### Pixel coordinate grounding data
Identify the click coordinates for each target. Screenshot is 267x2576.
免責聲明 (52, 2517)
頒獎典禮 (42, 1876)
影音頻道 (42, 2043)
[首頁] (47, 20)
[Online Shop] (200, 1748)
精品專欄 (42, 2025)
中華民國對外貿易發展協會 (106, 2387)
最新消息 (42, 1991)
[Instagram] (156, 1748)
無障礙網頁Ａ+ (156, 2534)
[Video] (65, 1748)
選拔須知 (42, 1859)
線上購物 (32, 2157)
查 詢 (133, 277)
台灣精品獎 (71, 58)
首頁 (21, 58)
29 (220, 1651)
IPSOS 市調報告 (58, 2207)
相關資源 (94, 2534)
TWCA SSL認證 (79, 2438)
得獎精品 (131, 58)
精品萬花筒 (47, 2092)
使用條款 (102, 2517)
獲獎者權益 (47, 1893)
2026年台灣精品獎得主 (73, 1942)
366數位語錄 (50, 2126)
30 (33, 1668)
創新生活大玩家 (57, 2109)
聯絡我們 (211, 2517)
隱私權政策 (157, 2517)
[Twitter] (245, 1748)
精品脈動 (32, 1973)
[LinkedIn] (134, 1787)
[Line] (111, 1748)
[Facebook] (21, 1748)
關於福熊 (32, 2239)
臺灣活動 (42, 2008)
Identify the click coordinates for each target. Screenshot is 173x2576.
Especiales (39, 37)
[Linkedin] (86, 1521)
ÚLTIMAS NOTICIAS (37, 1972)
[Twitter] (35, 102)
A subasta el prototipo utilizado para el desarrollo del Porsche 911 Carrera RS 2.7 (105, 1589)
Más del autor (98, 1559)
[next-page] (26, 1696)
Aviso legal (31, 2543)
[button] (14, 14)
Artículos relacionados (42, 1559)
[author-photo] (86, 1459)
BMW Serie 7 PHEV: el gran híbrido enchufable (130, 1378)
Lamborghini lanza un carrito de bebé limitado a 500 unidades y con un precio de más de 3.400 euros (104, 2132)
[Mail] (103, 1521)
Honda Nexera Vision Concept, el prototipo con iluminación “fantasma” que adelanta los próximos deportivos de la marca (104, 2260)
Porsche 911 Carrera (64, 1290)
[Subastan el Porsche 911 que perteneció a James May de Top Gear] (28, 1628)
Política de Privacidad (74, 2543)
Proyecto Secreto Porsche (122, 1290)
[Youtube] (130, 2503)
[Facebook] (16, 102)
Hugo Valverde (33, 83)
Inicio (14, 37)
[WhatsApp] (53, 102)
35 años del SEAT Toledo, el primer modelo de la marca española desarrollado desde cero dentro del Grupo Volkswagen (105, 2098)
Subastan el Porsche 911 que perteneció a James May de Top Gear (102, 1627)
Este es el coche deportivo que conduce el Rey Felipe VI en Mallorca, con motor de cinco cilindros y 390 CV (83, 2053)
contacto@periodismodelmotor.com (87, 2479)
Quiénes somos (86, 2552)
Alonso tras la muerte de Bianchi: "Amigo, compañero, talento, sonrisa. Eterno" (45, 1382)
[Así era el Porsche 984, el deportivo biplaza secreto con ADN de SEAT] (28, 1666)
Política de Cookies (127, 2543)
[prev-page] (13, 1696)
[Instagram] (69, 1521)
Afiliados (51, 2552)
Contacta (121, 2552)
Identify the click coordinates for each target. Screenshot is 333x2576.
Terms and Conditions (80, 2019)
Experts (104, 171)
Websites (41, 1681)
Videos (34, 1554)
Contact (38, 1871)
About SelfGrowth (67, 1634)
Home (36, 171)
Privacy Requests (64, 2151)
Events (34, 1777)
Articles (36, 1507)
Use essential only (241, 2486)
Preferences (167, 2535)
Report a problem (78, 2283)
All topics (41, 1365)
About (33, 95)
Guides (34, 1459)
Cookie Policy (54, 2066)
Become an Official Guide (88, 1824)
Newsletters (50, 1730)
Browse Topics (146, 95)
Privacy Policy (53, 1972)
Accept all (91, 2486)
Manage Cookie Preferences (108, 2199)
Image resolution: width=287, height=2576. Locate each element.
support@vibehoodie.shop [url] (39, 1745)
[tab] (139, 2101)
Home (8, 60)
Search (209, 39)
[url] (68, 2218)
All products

### Instructions for the task
Give back exactly the lines above starting at the line where "TWCA SSL認證 (79, 2438)" appears and ending at the line where "BMW Serie 7" appears, both included, with no other lines.

### Answer section
TWCA SSL認證 (79, 2438)
得獎精品 (131, 58)
精品萬花筒 (47, 2092)
使用條款 (102, 2517)
獲獎者權益 (47, 1893)
2026年台灣精品獎得主 (73, 1942)
366數位語錄 (50, 2126)
30 (33, 1668)
創新生活大玩家 (57, 2109)
聯絡我們 (211, 2517)
隱私權政策 (157, 2517)
[Twitter] (245, 1748)
精品脈動 (32, 1973)
[LinkedIn] (134, 1787)
[Line] (111, 1748)
[Facebook] (21, 1748)
關於福熊 (32, 2239)
臺灣活動 (42, 2008)
Identify the click coordinates for each target. Screenshot is 173x2576.
Especiales (39, 37)
[Linkedin] (86, 1521)
ÚLTIMAS NOTICIAS (37, 1972)
[Twitter] (35, 102)
A subasta el prototipo utilizado para el desarrollo del Porsche 911 Carrera RS 2.7 (105, 1589)
Más del autor (98, 1559)
[next-page] (26, 1696)
Aviso legal (31, 2543)
[button] (14, 14)
Artículos relacionados (42, 1559)
[author-photo] (86, 1459)
BMW Serie 7 PHEV: el gran híbrido enchufable (130, 1378)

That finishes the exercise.